A primeira coisa que é óbvia é a proteção da vida das pessoas. É o que temos de mais precioso, acima de projeto de poder, econômico, de protagonismos individuais. Tudo o que possa comprometer essa frágil estrutura de proteger as pessoas, de prevenir, atender, curar, amenizar sofrimentos… Nada disso deve fazer parte da política. Infelizmente, a gente não está vendo isso desse jeito. E o pior exemplo vem do próprio governo. Demite o ministro no meio da crise, dá comando dizendo que a economia é mais importante do que a vida, estimula o contágio, com ele próprio (Bolsonaro) saindo às ruas, e criando crises com governadores e prefeitos. O pior exemplo vem daquele que deveria estar agregando.

Como recebeu o "e daí?" do presidente ao ser questionado sobre o recorde de mortes?

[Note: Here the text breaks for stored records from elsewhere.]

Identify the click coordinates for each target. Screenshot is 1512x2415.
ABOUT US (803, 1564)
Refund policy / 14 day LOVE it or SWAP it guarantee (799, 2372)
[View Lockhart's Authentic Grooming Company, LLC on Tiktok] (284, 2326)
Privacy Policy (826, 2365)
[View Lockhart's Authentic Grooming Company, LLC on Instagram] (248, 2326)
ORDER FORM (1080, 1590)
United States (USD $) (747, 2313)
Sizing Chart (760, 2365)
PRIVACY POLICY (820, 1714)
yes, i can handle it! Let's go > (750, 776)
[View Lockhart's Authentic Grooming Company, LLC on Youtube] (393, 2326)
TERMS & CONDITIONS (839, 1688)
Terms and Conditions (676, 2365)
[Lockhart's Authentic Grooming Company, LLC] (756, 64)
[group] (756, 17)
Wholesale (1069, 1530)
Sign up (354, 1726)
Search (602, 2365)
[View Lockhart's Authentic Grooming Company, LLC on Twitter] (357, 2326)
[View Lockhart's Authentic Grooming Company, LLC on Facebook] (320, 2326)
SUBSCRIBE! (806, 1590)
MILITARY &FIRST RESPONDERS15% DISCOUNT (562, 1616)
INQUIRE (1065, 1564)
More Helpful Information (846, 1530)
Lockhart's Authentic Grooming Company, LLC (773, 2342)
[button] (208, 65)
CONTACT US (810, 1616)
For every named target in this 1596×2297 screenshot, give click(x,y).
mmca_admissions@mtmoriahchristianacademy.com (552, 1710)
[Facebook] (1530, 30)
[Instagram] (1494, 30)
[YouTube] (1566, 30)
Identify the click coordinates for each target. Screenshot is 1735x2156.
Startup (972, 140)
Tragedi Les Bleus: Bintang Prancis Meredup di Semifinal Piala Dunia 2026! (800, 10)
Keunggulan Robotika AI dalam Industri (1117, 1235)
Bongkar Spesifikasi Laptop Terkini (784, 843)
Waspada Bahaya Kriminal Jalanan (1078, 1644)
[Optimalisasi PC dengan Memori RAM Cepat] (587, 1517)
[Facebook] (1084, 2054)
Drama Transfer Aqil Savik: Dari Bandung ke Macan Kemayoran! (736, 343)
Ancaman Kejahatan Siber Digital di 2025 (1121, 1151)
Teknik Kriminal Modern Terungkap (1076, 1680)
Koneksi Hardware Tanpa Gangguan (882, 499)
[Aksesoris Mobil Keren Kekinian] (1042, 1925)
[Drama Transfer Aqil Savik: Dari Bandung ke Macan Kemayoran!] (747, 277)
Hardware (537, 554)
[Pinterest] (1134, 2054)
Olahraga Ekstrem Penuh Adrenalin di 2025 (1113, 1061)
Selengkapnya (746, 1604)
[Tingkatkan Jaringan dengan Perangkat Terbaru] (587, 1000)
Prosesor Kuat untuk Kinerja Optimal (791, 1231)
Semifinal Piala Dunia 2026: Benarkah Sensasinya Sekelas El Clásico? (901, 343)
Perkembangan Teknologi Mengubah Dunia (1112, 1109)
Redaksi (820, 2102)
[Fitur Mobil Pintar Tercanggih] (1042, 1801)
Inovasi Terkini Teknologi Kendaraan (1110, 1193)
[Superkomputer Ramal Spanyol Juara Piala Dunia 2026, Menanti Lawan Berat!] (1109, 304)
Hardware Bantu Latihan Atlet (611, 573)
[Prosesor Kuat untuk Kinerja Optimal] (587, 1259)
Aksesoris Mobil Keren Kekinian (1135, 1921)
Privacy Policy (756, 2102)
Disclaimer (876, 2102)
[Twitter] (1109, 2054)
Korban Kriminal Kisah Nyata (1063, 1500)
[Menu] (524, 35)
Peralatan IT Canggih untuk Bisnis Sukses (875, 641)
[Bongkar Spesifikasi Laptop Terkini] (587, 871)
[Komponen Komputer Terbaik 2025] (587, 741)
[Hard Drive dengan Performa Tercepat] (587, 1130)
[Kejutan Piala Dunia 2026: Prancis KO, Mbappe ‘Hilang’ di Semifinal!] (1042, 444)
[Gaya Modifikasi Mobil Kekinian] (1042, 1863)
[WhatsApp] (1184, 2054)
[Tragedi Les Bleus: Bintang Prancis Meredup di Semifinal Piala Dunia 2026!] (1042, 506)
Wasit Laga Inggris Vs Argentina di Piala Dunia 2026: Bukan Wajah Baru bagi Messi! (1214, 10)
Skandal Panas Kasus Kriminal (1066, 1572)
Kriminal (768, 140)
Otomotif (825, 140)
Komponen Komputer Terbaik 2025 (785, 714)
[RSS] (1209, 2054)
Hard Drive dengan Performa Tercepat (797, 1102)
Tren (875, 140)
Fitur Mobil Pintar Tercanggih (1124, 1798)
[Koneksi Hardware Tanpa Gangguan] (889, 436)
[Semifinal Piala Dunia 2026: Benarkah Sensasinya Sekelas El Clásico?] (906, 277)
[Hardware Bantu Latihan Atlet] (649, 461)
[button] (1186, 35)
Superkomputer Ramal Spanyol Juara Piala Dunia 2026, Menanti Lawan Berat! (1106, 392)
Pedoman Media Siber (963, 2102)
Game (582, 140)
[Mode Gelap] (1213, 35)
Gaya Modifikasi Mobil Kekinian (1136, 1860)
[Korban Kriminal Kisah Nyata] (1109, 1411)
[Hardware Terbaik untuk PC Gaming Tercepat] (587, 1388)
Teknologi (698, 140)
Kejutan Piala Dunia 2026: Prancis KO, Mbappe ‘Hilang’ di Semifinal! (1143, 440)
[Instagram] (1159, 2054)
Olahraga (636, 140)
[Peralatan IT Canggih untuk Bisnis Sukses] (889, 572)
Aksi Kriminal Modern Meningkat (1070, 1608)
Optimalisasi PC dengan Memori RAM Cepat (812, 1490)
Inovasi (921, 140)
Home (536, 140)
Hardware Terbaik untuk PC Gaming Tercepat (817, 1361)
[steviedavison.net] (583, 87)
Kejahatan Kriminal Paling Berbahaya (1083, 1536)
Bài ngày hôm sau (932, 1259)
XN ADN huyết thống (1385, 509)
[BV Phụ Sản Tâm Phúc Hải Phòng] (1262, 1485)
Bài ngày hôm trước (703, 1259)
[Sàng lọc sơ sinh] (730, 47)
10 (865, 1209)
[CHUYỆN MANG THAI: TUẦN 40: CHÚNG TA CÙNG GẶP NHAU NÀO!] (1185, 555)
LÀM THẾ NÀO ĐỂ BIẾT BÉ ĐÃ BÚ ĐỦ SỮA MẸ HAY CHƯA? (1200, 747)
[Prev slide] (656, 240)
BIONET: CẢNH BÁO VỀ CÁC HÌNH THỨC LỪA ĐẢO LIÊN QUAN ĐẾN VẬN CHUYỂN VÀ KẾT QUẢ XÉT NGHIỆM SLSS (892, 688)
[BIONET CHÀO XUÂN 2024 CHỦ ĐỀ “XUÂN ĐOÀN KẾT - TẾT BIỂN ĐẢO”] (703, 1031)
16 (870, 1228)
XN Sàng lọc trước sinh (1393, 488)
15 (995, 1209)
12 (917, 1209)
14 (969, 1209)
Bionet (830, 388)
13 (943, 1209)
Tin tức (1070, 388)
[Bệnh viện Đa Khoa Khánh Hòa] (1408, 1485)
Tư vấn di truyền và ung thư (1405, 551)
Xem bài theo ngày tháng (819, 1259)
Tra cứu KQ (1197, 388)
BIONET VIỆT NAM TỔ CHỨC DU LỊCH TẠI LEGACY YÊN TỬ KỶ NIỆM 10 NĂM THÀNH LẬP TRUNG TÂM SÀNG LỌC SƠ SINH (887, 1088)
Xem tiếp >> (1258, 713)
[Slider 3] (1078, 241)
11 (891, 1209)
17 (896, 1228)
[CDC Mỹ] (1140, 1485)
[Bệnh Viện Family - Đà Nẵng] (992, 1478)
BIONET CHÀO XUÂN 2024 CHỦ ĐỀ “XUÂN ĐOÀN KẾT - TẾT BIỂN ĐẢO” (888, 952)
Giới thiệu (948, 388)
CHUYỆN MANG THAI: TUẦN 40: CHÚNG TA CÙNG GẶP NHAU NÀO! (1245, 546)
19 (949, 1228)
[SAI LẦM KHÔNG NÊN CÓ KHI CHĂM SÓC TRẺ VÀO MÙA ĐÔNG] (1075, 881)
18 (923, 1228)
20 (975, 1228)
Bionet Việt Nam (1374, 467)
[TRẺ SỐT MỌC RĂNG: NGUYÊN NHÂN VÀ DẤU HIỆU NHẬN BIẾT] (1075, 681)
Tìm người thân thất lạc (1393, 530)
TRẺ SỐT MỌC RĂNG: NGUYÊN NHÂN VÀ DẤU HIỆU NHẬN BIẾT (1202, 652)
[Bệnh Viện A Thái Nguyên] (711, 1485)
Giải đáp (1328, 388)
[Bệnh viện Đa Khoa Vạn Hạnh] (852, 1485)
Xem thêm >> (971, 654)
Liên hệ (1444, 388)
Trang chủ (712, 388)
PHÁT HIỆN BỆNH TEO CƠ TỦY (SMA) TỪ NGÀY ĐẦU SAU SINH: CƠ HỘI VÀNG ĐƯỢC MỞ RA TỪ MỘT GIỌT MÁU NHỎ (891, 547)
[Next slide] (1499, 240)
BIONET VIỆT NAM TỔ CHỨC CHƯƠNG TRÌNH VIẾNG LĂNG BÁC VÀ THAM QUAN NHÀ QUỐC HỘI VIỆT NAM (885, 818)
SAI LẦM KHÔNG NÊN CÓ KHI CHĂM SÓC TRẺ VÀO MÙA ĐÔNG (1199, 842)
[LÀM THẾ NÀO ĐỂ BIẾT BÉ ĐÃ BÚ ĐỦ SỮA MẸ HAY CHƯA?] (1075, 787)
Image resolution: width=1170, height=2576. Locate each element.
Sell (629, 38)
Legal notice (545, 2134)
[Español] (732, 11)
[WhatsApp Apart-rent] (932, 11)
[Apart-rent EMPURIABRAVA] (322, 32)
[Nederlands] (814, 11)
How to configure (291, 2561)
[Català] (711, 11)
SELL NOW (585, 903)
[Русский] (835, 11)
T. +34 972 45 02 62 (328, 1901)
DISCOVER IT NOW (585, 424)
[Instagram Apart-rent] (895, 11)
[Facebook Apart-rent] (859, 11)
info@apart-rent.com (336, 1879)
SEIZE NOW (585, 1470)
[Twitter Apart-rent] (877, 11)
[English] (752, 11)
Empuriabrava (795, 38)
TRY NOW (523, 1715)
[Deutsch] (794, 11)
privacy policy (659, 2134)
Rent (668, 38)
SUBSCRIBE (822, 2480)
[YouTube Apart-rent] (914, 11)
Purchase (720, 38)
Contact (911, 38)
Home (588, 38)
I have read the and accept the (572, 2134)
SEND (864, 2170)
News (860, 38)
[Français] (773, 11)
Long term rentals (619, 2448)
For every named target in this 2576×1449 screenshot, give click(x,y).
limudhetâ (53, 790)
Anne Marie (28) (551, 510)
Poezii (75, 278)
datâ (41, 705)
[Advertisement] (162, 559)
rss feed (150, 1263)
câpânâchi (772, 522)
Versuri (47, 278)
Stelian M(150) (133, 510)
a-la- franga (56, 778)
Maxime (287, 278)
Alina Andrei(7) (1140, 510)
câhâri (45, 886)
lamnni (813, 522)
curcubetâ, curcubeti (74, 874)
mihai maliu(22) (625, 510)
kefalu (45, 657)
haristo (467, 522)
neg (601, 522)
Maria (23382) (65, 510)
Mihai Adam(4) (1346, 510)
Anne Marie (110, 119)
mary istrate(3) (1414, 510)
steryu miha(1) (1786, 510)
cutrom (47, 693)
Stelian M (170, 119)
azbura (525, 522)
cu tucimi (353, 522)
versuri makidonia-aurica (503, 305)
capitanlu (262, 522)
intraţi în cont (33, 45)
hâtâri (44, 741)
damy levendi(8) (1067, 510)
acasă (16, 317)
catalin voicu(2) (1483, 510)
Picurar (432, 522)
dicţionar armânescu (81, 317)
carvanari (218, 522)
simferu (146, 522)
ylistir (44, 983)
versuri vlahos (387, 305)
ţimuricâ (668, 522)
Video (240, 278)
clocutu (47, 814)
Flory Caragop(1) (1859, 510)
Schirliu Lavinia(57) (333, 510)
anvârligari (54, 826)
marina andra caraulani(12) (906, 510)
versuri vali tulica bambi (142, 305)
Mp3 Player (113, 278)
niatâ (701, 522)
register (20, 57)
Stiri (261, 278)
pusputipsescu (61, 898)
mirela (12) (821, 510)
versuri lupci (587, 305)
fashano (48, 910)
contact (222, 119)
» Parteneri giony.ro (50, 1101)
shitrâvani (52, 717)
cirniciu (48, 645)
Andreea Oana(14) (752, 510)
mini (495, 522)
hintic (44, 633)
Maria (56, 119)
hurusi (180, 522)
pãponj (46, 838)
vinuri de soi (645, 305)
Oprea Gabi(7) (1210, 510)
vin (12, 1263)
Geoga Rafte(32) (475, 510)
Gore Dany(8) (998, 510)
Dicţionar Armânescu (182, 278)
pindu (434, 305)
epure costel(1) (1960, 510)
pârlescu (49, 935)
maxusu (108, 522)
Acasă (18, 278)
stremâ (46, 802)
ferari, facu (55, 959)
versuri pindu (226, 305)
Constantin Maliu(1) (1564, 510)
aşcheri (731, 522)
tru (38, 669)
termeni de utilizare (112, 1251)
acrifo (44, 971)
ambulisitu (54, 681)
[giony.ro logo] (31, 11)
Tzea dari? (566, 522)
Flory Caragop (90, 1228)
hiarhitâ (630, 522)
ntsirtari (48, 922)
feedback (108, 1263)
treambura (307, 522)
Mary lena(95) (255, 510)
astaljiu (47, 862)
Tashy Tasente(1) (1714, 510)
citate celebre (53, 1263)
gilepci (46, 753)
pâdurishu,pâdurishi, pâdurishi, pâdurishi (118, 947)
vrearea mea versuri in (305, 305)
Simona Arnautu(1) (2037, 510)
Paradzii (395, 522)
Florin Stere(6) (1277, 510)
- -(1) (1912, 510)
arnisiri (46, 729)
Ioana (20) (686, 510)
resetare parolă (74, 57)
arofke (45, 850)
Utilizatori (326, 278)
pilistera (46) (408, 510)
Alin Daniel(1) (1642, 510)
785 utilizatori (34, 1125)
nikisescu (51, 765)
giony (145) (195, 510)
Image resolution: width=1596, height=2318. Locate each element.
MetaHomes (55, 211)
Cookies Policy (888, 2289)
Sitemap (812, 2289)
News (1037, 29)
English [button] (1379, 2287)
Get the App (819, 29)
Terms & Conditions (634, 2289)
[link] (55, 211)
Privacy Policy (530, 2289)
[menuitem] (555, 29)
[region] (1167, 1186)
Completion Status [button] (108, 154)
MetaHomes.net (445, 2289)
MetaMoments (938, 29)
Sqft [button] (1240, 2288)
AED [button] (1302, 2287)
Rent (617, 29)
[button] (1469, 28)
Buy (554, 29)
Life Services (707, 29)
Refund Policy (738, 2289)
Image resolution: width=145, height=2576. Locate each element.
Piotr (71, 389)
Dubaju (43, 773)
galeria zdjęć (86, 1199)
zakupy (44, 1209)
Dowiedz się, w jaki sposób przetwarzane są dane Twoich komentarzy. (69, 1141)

Um sentimento triplo de tristeza, vergonha e indignação por ter um presidente que, em um momento como esse, é capaz de, em atitude de desrespeito e de falta de humanidade, dizer que não tem a ver com isso porque não faz milagre, ao som de risadas de seus apoiadores, achando aquilo uma grande "lacração".

Como avalia a saída de Sérgio Moro do governo?

Primeiro, acho que nem deveria ter entrado. Quando foi cogitado o nome dele para Ministério da Justiça do governo Bolsonaro, olhando para trajetória política, para campanha do Bolsonaro, já achei coisa muita estranha. Mas a decisão foi dele. A saída foi só a confirmação do que eu achava, que nunca deveria ter entrado.

Com base nas declarações de Moro, a senhora acha que estamos diante de um caso que exige a saída do presidente?

Temos duas possibilidades diante dos crimes de responsabilidade: seja o impeachment, pelo Congresso, seja o afastamento, pelo Supremo Tribunal Federal. Existe crime de responsabilidade que não pode ficar impune. Isso é claro. Temos que ter sabedoria de como conduzir o processo sem arriscar vidas das pessoas, sem prejudicar o atendimento de saúde, sem fragilizar o socorro para aqueles que já estão passando fome e necessidade.

A sra. vê ambiente para que um pedido de impeachment prospere?

O que está sendo feito é uma ação em várias frentes. Tem ação do STF, do Ministério Público, do Congresso. Para lhe botar noções de limites: qual dessas frentes pode prosperar para interditar as ações que ele vem tomando na contramão da defesa da vida, da defesa do patrimônio público e da democracia? Não sabemos. Mas temos que reconhecer que tem várias frentes, inclusive com CPI em andamento. Somos o único País do mundo que tem o governo que em vez de agregar está esfacelando toda e qualquer forma de ação conjunta. E faz isso de propósito, porque aposta no caos, porque sonha com o estado de sítio, sonha com situação de descontrole social para justificar seus arroubos autoritários.

Saiba Mais

Mas correr para apresentar um pedido de impeachment neste momento não é exatamente incentivar uma disputa por poder?


Não. Como eu disse, são várias frentes. O Ministério Público está disputando poder? Não. Está querendo proteger a Constituição, dizer que existem limites institucionais para esse tipo de atitude. Tem que atuar num tripé: defesa da vida, dos direitos à dignidade das pessoas e da democracia. Os mecanismos da AGU foram acionados. Os do Parlamento também. E não só pela Rede, inclusive por partidos que não são tradicionais do campo da oposição, como o PSDB, a ex-líder do PSL (Joice Hasselmann).

A senhora está entre as pessoas que avaliam que o Brasil vai sair melhor da crise sanitária ou no grupo dos que acham que estaremos piores?

A pandemia mostra uma coisa importante, que é a radicalidade do fosso da desigualdade no mundo e no Brasil. Se queremos fazer uma transição para uma economia sustentável, justa, com geração de renda para as pessoas, é um investimento que precisamos fazer a partir de agora.